I would second Jeff's assessment (noting I've only seen Avatar in 3-D). Since this was made for 3-D unlike so many other films, it's worth a look, though I'll admit I'm going back to see it again in standard format so I can reprocess how I feel about the movie. I love those elements that involve the early history of film and what are clearly surrogates characters for Scorsese, Michael Powell, and Thelma Schoonmaker. Hugo's story outside of the mystery and the discovery never involved me though, with his orphan woes feeling like second-rate Dickens. I'll say more once I've seen it again.
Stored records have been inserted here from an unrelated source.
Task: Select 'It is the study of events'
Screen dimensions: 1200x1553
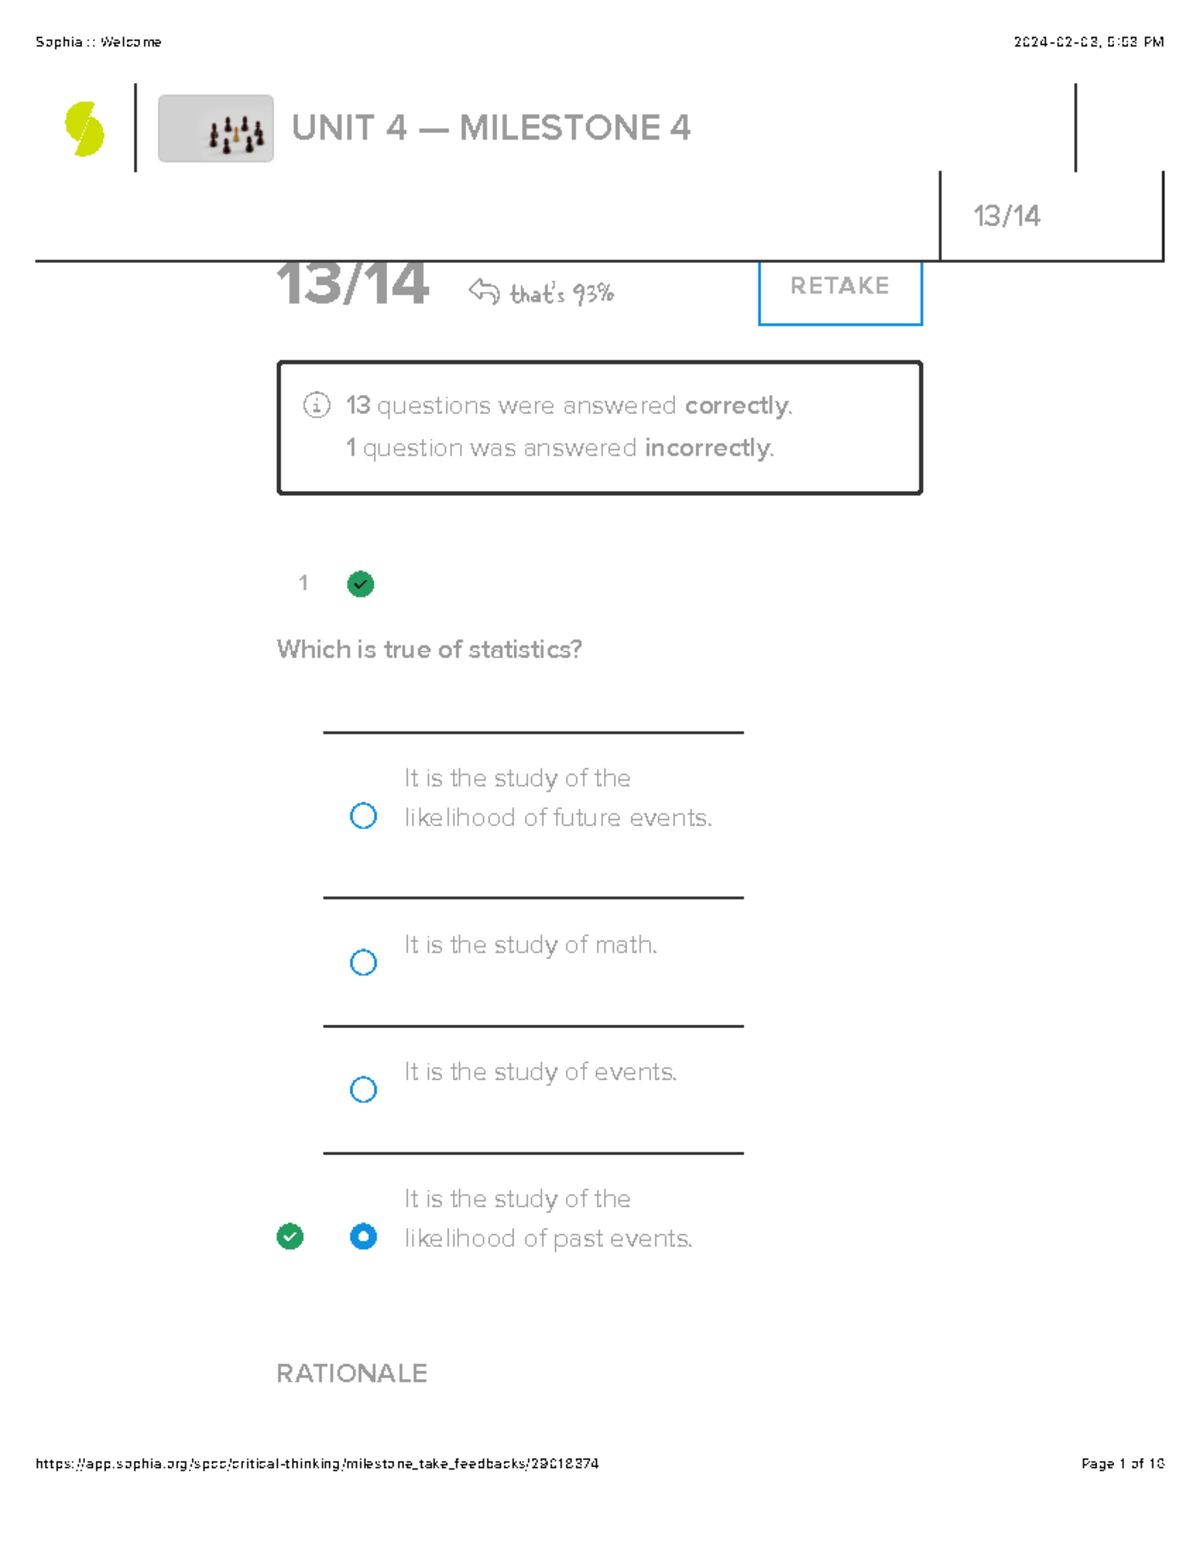Action: point(363,1090)
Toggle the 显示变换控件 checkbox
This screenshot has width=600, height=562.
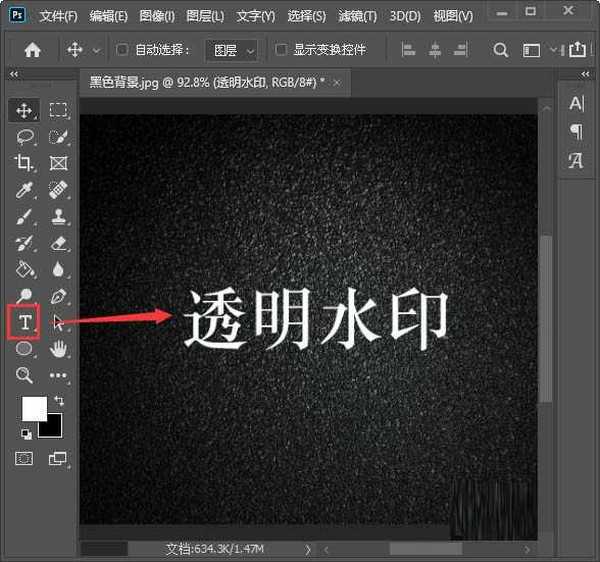(x=281, y=49)
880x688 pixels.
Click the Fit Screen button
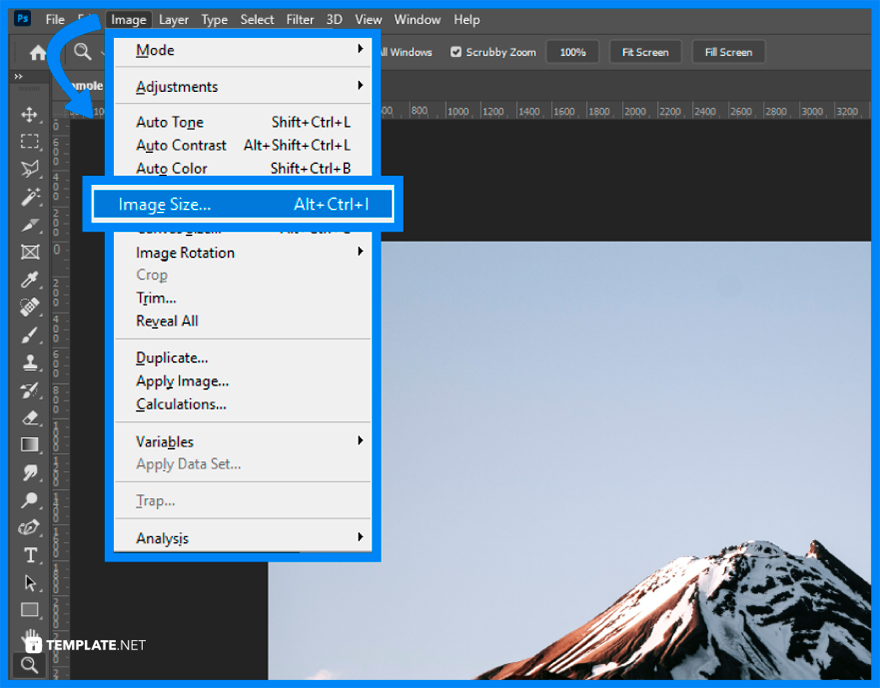tap(645, 51)
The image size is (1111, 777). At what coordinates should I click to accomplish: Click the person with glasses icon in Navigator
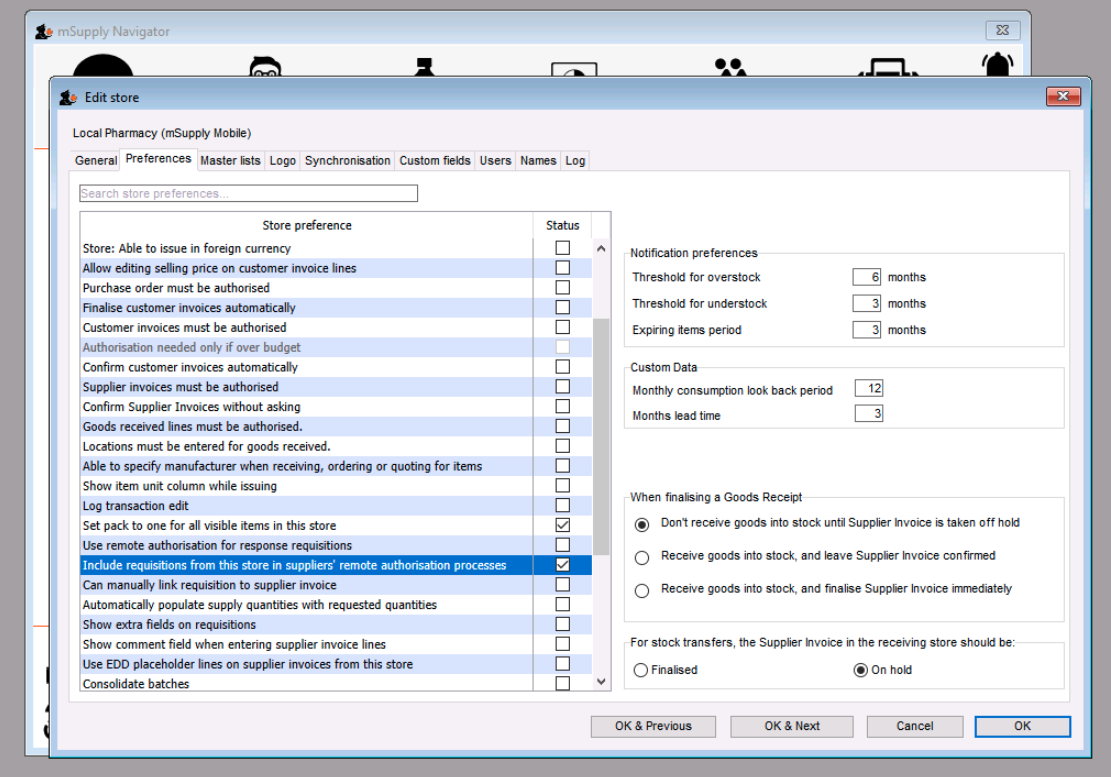(266, 66)
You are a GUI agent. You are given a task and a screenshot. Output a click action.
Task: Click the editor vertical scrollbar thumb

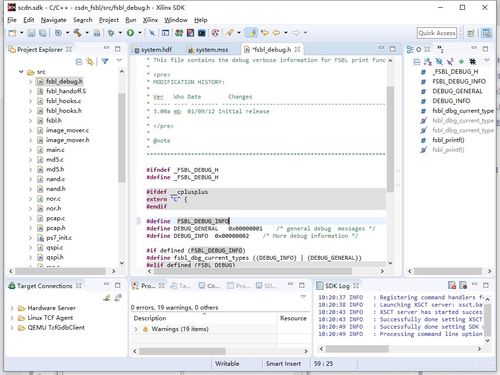pos(390,139)
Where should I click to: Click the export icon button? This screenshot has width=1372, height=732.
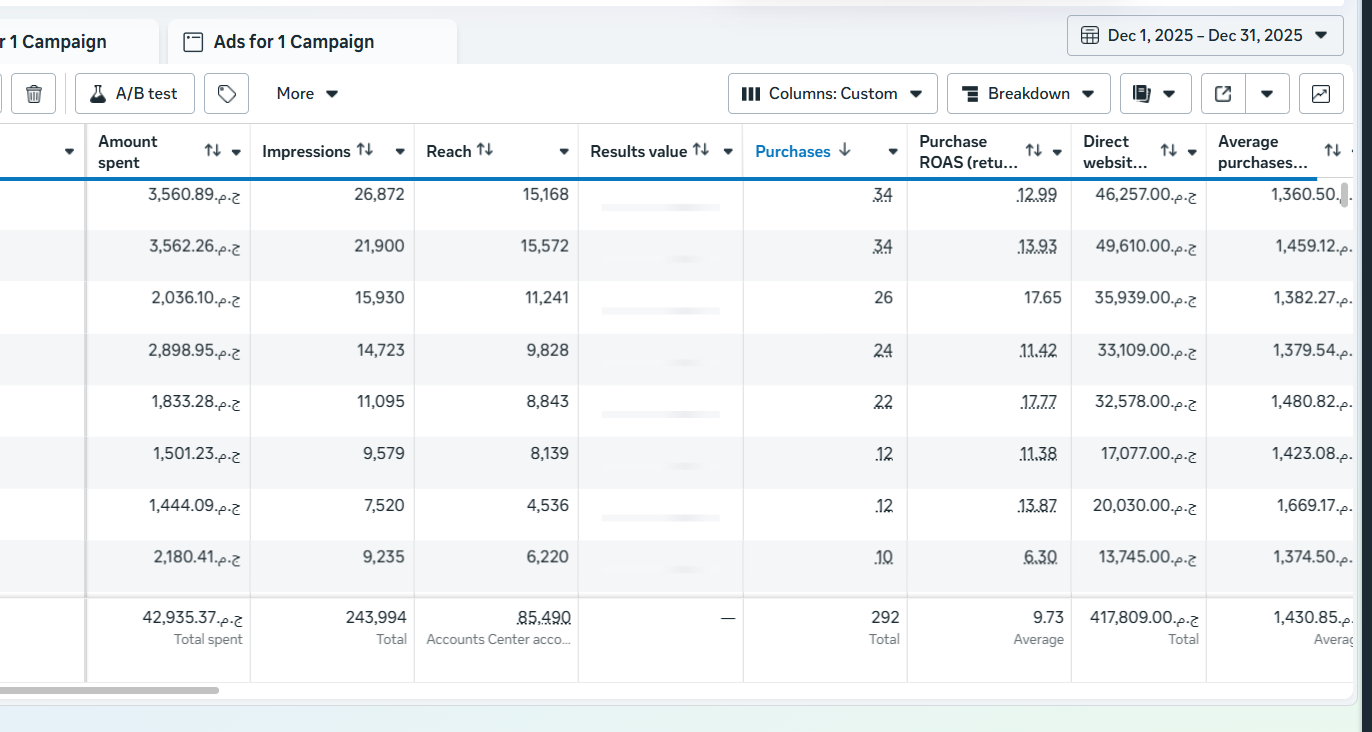(x=1223, y=94)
Also, I was surprised to see Scorsese's ex-wife Barbara De Fina had a producing credit on the film, considering she produced everything from The Color of Money through Bringing Out the Dead, only to disappear with his last several pictures. Can anyone provide insight into their actual work relationship?

User avatar
vogler
Posts: 353
Joined: Thu Jun 29, 2006 8:42 am
Location: England

Re: Hugo (Martin Scorsese, 2011)

#22 Post by vogler » Thu Nov 24, 2011 4:03 pm

Jeff wrote:In a year in which it seems the original concept of cinema has finally been laid to rest at the age of 115, Hugo feels like an elegy.
Strange article from Ebert there. "The sudden death of film" - Film is definitely not dead (both Kodak and Fuji are still producing it) and when it does eventually die it certainly won't have been sudden.

User avatar
Bill Thompson
Posts: 70
Joined: Thu Oct 13, 2011 4:58 pm
Location: Sycamore, IL
Contact:

Re: Hugo (Martin Scorsese, 2011)

#23 Post by Bill Thompson » Thu Nov 24, 2011 4:18 pm

I've never read anything from Karina Longworth, but her equating Scorsese using 3D with selling out makes me more interested in seeing a film I wasn't too interested to see in the first place, but less interested in ever reading any of her other thoughts on film. I did quite enjoy Richard Brody's witty dismissal of her claims,
Claiming Scorsese uses 3-D cynically is like calling Dylan a sell-out for plugging in.

User avatar
Buttercream
Posts: 45
Joined: Tue Nov 15, 2011 10:27 pm
Location: Chicago, IL

Re: Hugo (Martin Scorsese, 2011)

#24 Post by Buttercream » Sat Nov 26, 2011 8:23 pm

This film's success may explain why George Harrison: Living in the Material World was so tepid. I think his last great film was Gangs of New York, but this has something going for it. It's easy to call it the best of the pseudo-Victorian modern children's adaptations, but that's not really saying much. I think the true success is how enveloping the world is on screen and how the motifs run in and out of the story, rather than being hammered down your throat. Don't get me wrong, I absolutely loved it, but at times it feels like Hugo is to The Movies what Field of Dreams is to Baseball. Still, it's too soon for me to gather whether I feel it truly warrants such praise or if the Méliès sequences just got me all sorts of excited.

User avatar
hearthesilence
Posts: 4153
Joined: Fri Mar 04, 2005 4:22 am
Location: NYC

Re: Hugo (Martin Scorsese, 2011)

#25 Post by hearthesilence » Sat Nov 26, 2011 10:12 pm

I still think The Age of Innocence was Scorsese's last, truly great picture. But everything he's done since has something to recommend - I'll have to check out Hugo again, but until then, I remain skeptical of the film's biggest supporters. Quite a bit of it's wonderful, but it's far from perfect, and I'm not sure if the film's greatest strengths carry a whole lot of weight. At worst, Buttercream may be right and Hugo is to cinema what Field of Dreams is to baseball.